If a line below includes the string "This", copy it.

DATA TO EXAMINE section start

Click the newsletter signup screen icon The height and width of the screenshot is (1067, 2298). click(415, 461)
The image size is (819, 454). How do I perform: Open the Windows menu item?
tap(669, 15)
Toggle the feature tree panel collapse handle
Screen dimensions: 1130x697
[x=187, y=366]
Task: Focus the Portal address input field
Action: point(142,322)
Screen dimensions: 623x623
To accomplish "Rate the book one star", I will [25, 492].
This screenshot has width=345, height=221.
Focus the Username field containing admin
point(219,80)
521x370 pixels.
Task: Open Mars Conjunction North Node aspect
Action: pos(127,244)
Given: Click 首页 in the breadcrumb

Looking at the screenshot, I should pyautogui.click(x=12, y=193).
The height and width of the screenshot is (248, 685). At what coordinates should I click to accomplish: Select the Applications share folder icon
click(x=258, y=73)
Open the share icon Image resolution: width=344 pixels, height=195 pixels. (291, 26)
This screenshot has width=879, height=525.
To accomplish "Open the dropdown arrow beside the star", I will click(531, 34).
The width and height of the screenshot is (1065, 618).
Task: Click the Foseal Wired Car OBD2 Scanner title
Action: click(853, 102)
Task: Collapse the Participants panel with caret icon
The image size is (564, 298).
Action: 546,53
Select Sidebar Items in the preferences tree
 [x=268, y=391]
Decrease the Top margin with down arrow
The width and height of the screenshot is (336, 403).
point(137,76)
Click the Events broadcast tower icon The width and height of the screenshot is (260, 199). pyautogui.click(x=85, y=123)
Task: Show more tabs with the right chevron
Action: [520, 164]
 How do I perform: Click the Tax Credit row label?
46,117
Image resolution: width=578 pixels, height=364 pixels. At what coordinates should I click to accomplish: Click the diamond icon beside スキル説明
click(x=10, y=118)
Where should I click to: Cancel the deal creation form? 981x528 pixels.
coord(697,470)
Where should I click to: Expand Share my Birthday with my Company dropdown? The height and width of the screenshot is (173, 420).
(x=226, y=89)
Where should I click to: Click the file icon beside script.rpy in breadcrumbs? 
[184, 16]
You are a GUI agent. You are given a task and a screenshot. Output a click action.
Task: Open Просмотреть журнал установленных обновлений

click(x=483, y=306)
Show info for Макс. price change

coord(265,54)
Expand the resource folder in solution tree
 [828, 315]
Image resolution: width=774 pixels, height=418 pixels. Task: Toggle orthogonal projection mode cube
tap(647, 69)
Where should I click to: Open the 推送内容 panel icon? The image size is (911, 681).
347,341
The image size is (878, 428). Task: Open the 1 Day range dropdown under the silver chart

DATA TO EXAMINE section end

### OUTPUT
This screenshot has width=345, height=221.
This screenshot has width=879, height=525.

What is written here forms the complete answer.